(SOURCE EXTRACT)
== Segment start ==

These articles are very different from the tone used to report on white conservatives who die from the disease, because, it is implied, of their own foolishness.

The Washington Post tweet: Bob Enyart is at least the fifth conservative radio talk-show host to have died of covid-19 in recent weeks after speaking out against vaccination and masking.

When ABC reported on blacks and Hispanics who didn’t want to be vaccinated, it proposed they be called “vaccine deliberate” — implying prudence and caution — rather than “vaccine hesitant.”

There have been myriad efforts to explain the racial and ethnic vaccine rate disparity. Misinformation online has been blamed. Throughout the course of the COVID-19 pandemic, many were exposed to misleading health information, including hoaxes about the COVID-19 vaccines, some specifically targeted at Blacks and Latinos. Other experts identify structural barriers to vaccines, including health literacy, vaccine safety concerns, and physical access as contributing factors. Distrust of the medical system and government was also cited as an underlying source of vaccine disparity.

Instead of “vaccine hesitant,” a more accurate term explaining lagging vaccine rates in communities of color is “vaccine deliberate” — waiting and seeing if concerns about the vaccine can be mitigated, according to a report from First Draft — an organization focused on combating online misinformation — though arguably, some may see little difference between the two phrases.

== Segment end ==

(PROMPT A) List the structural barriers to vaccines that the excerpt on vaccine rates says other experts identify.
(PROMPT B) Write the next part of the excerpt on vaccine rates, starting after its final sentence.

(INPUT DATA)
== Segment start ==

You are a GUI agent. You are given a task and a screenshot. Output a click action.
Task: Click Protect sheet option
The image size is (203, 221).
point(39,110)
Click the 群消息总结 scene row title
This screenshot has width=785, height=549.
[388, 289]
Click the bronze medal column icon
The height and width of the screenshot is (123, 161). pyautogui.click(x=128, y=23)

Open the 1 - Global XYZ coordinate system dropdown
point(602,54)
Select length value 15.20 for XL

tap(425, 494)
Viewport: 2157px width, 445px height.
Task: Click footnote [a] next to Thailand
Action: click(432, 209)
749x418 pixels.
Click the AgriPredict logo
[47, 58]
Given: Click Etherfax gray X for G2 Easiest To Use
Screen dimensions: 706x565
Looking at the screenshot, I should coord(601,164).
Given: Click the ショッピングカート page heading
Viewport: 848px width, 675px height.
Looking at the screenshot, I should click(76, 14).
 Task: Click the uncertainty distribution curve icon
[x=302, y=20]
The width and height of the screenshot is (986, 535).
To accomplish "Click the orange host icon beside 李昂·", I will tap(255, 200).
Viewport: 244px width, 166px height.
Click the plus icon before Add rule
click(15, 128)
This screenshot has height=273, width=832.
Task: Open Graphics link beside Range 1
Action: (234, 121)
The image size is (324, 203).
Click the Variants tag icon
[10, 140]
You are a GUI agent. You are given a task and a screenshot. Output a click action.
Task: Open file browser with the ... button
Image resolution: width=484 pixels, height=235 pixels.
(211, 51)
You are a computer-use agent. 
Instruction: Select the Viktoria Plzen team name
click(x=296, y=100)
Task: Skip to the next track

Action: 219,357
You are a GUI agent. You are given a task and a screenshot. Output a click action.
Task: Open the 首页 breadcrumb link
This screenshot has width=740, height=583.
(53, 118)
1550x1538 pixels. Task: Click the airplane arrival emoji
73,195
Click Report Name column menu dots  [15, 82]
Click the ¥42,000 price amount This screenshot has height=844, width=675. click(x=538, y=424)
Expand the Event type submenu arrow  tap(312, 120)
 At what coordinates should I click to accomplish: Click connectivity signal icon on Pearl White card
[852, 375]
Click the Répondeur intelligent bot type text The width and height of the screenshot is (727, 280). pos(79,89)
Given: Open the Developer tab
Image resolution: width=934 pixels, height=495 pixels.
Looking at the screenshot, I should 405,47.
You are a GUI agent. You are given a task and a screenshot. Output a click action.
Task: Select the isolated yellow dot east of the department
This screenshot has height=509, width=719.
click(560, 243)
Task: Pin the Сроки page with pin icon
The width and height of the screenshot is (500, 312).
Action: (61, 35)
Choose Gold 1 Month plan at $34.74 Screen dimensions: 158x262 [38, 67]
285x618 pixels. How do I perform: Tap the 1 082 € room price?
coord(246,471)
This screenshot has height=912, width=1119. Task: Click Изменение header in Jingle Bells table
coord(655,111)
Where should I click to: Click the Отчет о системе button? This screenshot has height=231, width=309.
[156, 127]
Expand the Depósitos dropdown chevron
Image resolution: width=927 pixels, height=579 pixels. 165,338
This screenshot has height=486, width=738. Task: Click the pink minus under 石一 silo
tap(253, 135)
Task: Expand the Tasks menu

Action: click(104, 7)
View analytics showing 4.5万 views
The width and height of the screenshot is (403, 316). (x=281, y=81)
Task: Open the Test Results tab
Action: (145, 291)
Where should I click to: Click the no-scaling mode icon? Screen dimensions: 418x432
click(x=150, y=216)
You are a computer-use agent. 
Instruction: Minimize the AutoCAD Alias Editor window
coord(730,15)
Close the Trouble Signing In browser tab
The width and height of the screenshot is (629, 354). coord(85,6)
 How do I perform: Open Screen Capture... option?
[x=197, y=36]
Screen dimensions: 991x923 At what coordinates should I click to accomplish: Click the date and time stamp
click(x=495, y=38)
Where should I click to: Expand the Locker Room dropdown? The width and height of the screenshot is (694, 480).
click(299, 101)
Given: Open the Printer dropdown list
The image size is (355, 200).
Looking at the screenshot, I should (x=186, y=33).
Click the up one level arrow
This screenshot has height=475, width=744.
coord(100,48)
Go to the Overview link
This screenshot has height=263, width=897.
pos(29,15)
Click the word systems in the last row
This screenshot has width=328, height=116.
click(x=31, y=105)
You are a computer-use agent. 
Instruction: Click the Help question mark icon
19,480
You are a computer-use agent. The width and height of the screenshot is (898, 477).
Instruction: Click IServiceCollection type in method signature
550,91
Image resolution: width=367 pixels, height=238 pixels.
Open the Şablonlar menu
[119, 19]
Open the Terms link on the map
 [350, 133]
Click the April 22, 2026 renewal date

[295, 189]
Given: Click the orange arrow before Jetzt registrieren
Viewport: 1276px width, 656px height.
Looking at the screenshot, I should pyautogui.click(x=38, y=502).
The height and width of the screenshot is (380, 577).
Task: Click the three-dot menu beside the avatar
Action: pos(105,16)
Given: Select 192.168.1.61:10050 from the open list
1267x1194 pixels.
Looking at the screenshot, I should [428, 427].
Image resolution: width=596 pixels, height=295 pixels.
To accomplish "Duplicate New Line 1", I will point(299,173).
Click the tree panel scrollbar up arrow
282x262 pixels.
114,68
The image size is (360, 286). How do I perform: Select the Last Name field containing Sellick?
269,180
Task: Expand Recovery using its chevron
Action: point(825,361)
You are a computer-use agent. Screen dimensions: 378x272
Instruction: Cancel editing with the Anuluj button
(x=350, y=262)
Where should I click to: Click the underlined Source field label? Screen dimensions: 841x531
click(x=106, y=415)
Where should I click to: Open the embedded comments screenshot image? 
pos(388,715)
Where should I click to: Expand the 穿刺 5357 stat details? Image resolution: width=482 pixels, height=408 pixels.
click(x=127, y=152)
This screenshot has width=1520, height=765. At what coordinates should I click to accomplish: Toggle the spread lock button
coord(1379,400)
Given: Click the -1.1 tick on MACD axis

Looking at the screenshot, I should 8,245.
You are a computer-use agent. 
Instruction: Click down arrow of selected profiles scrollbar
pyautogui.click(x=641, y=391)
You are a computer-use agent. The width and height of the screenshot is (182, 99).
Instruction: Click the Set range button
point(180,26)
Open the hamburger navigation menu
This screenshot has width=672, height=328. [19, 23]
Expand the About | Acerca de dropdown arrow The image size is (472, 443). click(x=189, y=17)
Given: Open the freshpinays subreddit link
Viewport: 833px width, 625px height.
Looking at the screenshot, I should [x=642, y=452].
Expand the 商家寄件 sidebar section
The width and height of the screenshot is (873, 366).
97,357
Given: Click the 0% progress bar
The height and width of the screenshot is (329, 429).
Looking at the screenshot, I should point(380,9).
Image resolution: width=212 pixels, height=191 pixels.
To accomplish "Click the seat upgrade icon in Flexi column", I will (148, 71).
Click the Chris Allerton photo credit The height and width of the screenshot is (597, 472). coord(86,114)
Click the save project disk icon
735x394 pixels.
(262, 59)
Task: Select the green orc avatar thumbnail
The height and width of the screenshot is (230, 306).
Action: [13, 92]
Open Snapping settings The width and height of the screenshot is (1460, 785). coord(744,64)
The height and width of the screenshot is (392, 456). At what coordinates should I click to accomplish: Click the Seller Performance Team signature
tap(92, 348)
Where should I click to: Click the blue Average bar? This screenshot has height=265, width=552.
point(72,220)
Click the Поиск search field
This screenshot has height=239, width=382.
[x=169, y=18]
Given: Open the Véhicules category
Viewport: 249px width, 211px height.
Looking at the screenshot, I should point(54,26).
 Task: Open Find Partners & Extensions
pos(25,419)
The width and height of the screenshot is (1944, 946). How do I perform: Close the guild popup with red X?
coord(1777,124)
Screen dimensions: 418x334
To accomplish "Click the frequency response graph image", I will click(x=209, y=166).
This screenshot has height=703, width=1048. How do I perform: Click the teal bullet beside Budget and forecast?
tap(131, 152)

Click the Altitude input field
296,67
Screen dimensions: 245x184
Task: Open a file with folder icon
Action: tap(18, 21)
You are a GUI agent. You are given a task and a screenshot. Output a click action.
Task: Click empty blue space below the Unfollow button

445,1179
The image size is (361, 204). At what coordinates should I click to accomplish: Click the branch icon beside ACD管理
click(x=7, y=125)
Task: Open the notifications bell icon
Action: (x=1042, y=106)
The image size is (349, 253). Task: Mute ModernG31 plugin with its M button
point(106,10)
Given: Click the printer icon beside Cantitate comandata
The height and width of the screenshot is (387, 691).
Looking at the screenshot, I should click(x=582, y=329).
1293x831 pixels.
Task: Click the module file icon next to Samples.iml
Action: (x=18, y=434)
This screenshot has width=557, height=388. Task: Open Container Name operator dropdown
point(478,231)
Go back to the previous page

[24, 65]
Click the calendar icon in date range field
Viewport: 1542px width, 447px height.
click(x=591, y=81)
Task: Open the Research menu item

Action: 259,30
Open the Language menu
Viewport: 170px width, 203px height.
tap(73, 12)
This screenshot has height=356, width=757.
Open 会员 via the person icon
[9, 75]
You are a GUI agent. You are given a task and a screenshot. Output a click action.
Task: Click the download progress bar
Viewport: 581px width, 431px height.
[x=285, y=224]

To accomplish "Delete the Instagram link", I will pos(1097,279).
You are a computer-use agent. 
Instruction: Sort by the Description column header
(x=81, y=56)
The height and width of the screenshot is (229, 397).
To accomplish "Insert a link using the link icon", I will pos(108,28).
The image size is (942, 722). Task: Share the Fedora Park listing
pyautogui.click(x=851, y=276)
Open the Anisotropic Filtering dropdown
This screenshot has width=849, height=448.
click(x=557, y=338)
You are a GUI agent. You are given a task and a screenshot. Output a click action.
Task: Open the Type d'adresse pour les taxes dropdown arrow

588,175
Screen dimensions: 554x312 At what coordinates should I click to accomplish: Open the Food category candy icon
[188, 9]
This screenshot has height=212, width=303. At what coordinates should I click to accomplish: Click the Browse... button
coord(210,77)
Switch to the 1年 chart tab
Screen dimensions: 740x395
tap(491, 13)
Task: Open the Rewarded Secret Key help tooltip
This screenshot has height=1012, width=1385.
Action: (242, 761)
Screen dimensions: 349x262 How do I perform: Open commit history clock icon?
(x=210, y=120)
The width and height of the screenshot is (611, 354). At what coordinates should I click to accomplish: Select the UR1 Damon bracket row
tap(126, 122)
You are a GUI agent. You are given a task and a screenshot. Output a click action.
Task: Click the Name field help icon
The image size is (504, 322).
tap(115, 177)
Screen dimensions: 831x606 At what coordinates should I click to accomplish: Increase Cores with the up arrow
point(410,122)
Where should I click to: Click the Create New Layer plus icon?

== Segment end ==

(EXERCISE OUTPUT A)
- Health literacy
- Vaccine safety concerns
- Physical access

(EXERCISE OUTPUT B)
It’s hard to take progressives’ jabber about solidarity and civic duty seriously when they mock conservatives who die, but treat blacks and Hispanics as victims. If the United States really wanted to improve public health, there would be a national effort to fight obesity, ban processed food, and control other factors turning Americans into “waddling colossi.” Finally, if ABC thinks it’s reasonable for blacks to be “vaccine deliberate,” white conservatives should be forgiven for being “deliberate” with institutions that they have good reason to distrust.

When this pandemic is over (if it ever is), more non-whites per capita will have died than whites. The reason isn’t “systemic inequality.” It’s because of the same things that produce consistent outcomes in education, income, and crime also affect health. The refusal to deal with this hurts all Americans, but especially blacks and Hispanics.

Our rulers appear either not to know or not to care. It may be that health rules will be forced on whites while non-whites are quietly left alone. Will the system really impose mandates equally if Black Lives Matter protests?

Then, when (or if) the pandemic is over, it will still be whites’ fault for not doing enough to save non-whites from themselves.